Morton’s (heart-attack food, but well worth croaking for. Before you order, the waiter does a breathless 10-minute presentation, introducing you to each possible steak and potato. “Hi, steak.” “Let’s have lunch, potato.” A sample lobster, with taped claws, squirms before you. You wonder if all the crustaceans submit résumés for this display job); Patroon (steak Diane and bananas Foster are flambéed right at your table by a charming Frenchman. Those aren’t drag queens, they’re specialty dishes. As the only man not in a suit, you’re glad the flames help block your ratty sweatshirt); Ciao (a touristy bistro, not dissimilar to that old “Bellissima!” place on SNL. You expect a phallic pepper mill grinding in your face); Taja (gyrating navels, couscous up the wazoo, and a campy waiter who swears Madonna told his friend, “My brain’s bigger than my talent.” But not as big as my tummy, honey. Belch!!!).

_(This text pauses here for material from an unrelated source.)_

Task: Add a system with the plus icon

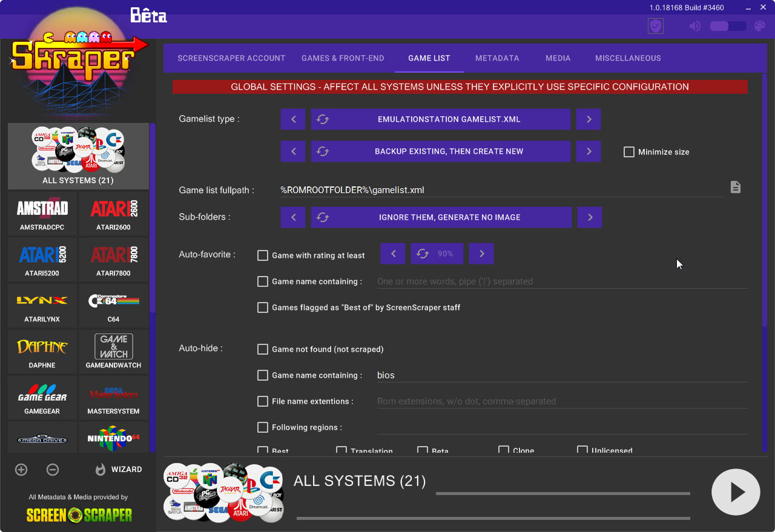Action: (21, 470)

Mass destruction also hasn’t stopped movie premieres, where you get truckloads of free food—but not until you’ve sat through some excruciatingly well-meaning psychodrama. There was just such an event for the roman-à-cleft-chin It Runs in the Family, though as the Douglas clan inadvertently wallow in more and more of their real-life dysfunctions, the flick does develop a certain fascination. In fact, when Michael Douglas got caught cheating, I was dying to turn around and catch Catherine Zeta-Jones‘s expression. (I bet she was beaming, thinking “Ka-ching!”)

People I Know has far less bearing on any reality—and provided me with no free food whatsoever—though I did titter when squalid publicist Al Pacino says, “This is not a room, it’s a vagina,” and starlet Téa Leoni answers, “And how would you know what a vagina looks like?” This is the movie a columnist was touting as a big Oscar contender when it didn’t even have a release date. I hear that was a ploy to try to get the turkey a release date, and now that it’s finally gotten one, Thanksgiving’s come early this year. Double belch!

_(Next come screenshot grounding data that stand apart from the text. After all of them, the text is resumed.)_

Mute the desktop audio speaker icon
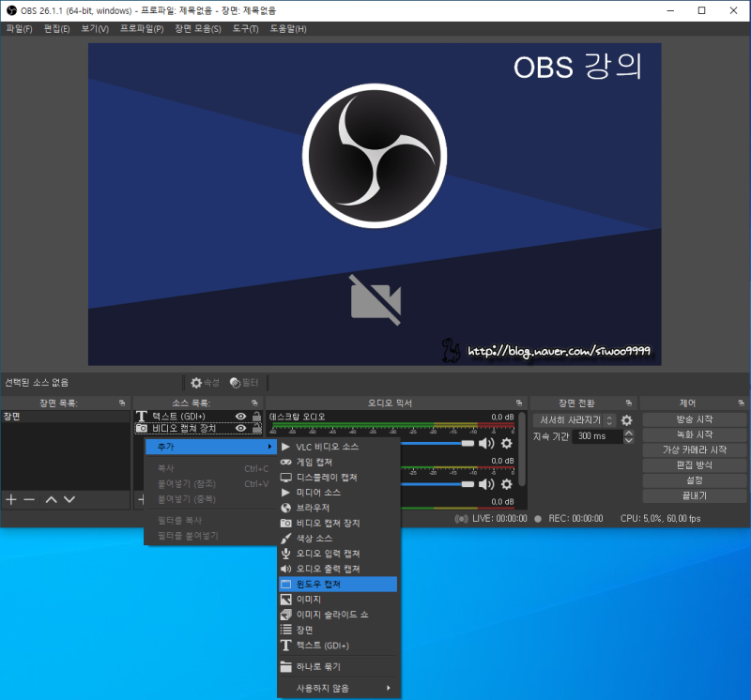751x700 pixels. tap(486, 444)
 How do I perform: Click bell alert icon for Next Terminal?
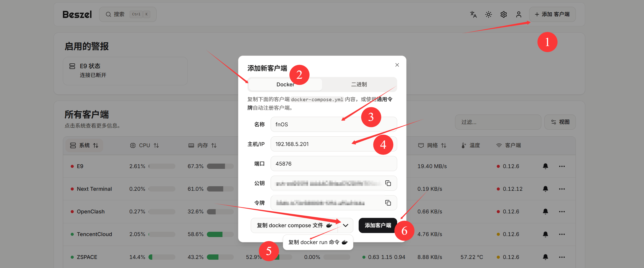(545, 189)
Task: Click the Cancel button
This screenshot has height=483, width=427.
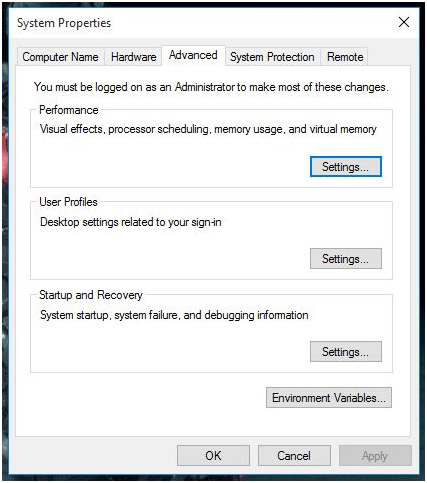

There was a massive dinner after Thank You, Beverly!—a Lincoln Center tribute to coloratura legend Beverly Sills—but I was only invited to the cocktails and show portions of the evening, and was totally fine with that. (Motherfuckers!!!) Anyway, the event was slick and high-toned, though Mayor Bloomberg awkwardly used aria titles to salute the honoree (“It was ‘Un Bel Dì’ when we met”) and at the end, we were all made to stand and—to the tune of “America”—sing, “Oh, Beverly, how cleverly . . . ” I’m definitely getting a new agent.

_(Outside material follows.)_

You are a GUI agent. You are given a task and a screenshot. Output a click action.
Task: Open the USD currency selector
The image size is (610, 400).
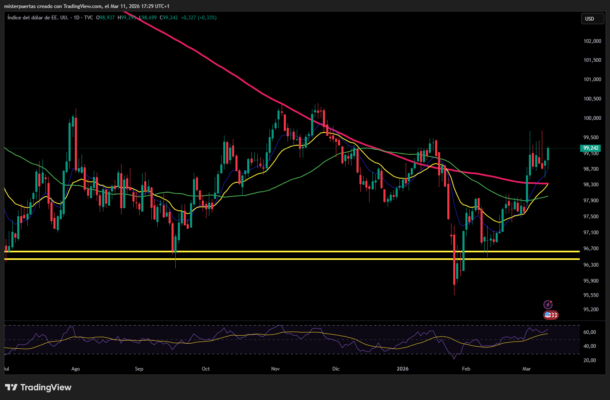(x=589, y=19)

To prove my incredible range, I’m now going to segue from an ex-opera diva’s administrative send-off to a tag sale of racy goods at a closed s&m bar. (Damn, I’m good.) A sort of Lincoln Center for institutionalized pain, the L.U.R.E.—it stands for Leather Uniform Rubber Etc.—was a popular Meat Market fetish haven for nine years, starting way before Stella McCartney and Belgian restaurants made the neighborhood really kinky. The richly atmospheric nipples-and-poppers palace was recently shuttered, a victim of the gentrified area’s skyrocketing rents and escalating post-9-11 insurance rates. (The smoking ban would have killed it too; L.U.R.E. clients were incomplete without smoldering cigars, especially the ones put out on their foreheads.)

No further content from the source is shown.